*Work order*.
Sift through the material below and return the lines with "text".
────────────────
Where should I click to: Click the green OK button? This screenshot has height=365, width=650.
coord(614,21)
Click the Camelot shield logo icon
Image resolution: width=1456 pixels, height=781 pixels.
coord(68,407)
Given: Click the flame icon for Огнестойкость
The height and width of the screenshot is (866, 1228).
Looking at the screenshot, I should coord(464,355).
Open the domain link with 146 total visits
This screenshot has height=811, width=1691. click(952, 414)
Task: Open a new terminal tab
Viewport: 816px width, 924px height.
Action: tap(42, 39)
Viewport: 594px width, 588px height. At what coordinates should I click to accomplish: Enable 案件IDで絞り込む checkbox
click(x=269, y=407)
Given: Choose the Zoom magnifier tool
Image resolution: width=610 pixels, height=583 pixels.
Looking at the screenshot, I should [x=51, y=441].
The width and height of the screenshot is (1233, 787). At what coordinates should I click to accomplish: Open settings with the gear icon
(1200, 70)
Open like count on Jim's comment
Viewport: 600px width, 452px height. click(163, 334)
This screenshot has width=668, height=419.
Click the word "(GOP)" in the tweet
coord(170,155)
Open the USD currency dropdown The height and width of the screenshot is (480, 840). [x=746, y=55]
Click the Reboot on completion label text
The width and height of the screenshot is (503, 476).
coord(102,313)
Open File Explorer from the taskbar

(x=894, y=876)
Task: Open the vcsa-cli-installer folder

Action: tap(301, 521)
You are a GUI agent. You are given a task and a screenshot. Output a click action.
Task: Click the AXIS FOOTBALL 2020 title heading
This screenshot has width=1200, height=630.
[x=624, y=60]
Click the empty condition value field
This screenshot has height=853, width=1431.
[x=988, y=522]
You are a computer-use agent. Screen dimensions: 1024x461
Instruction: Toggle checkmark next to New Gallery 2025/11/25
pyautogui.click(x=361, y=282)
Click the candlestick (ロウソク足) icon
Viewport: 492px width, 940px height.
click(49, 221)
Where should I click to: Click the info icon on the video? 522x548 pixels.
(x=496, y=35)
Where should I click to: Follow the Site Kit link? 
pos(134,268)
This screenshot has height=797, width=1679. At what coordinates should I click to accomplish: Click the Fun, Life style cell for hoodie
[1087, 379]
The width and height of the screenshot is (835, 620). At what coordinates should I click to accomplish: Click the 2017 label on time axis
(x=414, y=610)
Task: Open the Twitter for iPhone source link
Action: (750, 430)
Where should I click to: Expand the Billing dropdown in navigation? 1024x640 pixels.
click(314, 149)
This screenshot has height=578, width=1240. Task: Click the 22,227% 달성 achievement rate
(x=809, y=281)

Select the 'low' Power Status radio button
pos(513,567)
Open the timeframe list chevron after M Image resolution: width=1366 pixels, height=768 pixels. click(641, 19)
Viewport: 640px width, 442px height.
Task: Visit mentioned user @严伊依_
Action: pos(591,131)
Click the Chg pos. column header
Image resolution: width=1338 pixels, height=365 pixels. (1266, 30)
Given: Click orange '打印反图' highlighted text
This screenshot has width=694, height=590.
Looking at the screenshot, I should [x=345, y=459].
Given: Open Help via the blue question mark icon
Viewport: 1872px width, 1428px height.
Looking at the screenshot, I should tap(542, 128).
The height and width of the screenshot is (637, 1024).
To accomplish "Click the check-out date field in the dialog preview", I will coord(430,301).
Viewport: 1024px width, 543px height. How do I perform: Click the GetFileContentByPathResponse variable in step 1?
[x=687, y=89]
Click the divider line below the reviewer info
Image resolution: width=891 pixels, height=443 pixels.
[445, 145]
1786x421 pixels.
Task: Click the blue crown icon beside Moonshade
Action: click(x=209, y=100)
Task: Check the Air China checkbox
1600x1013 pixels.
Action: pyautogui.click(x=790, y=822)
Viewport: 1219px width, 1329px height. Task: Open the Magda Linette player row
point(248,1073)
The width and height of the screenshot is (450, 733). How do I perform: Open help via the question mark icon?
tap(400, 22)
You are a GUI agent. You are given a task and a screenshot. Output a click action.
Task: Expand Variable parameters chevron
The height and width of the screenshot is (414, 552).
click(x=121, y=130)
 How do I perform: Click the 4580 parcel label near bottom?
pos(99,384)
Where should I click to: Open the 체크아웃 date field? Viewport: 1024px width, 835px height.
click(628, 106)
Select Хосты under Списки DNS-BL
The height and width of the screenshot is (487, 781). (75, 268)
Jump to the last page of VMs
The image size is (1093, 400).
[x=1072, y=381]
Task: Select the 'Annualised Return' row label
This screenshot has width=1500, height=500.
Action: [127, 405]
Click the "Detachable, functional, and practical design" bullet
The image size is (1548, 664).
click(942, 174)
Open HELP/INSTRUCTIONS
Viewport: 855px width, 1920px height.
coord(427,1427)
────────────────
*Finished task*.
Click the Reboot on completion label text
Given: Click orange '打印反图' highlighted text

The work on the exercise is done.